Material for this task below:

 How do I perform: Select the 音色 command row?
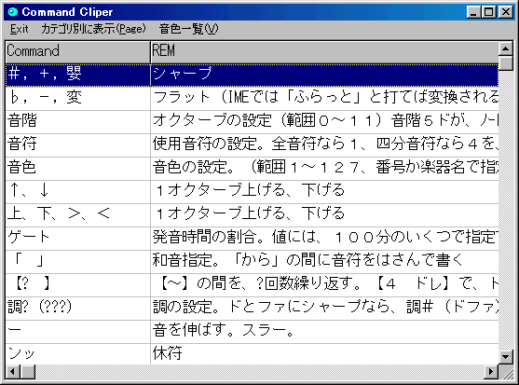click(252, 168)
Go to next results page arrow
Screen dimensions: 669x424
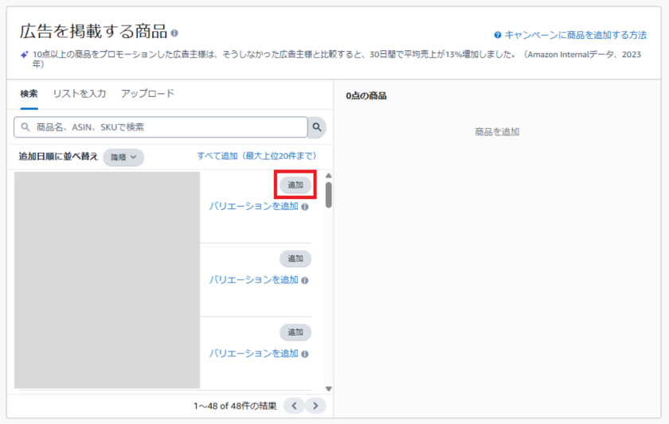(317, 406)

End of Material for this task.

◆ Prompt: All of the records above must be copied exactly, except for the pictures.

◆ Response for this exercise:
 How do I perform: Select the 音色 command row?
click(252, 168)
Go to next results page arrow
Screen dimensions: 669x424
(317, 406)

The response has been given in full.